EXERCISE GOAL —
Format the rows below as a JSON list of strings, one string per line and with blank lines omitted. Begin at the line that contains "Screen dimensions: 1035x513", continue through the end of the rows, and leave the pictures out of the answer.

────────────────

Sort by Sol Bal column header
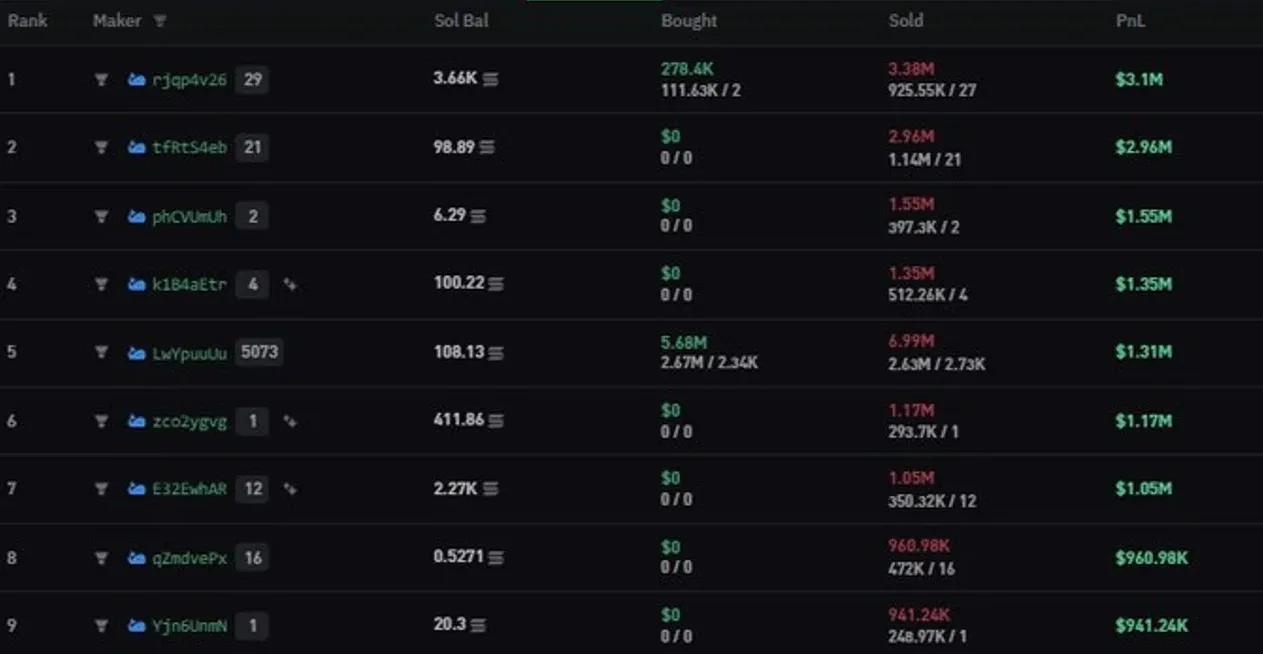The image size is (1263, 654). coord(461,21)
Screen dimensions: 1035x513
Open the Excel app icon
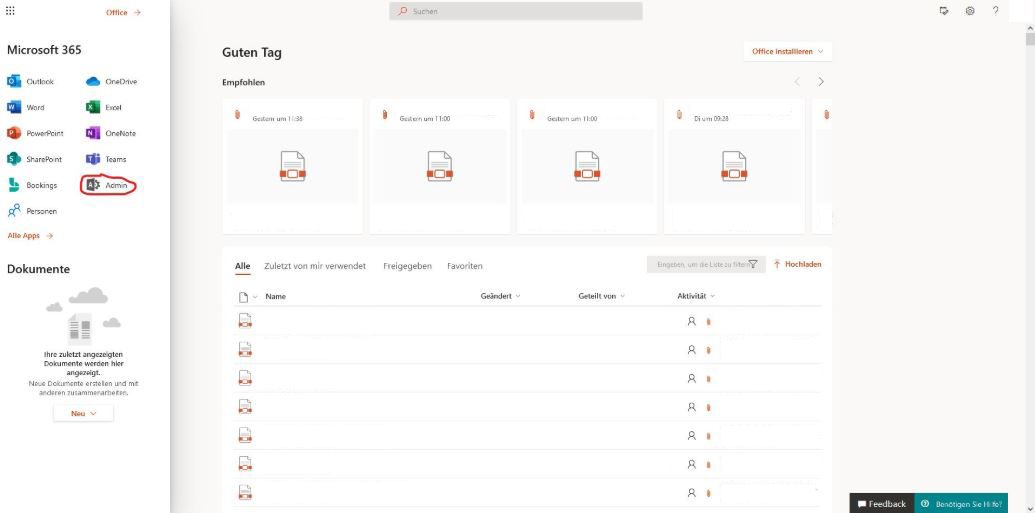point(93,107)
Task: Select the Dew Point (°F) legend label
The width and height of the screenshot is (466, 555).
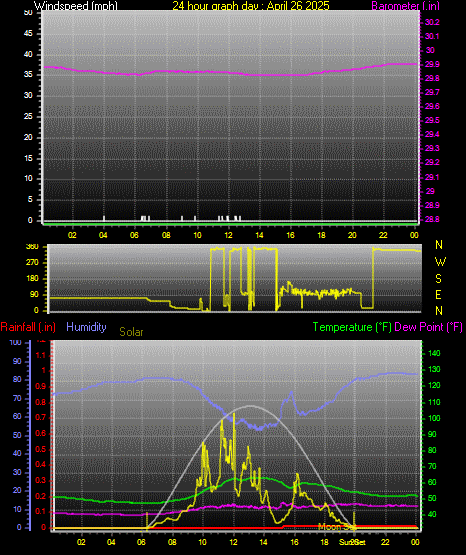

────────────────

EXERCISE ANSWER —
[
  "Screen dimensions: 1035x513",
  "Open the Excel app icon",
  "point(93,107)",
  "Task: Select the Dew Point (°F) legend label",
  "The width and height of the screenshot is (466, 555)."
]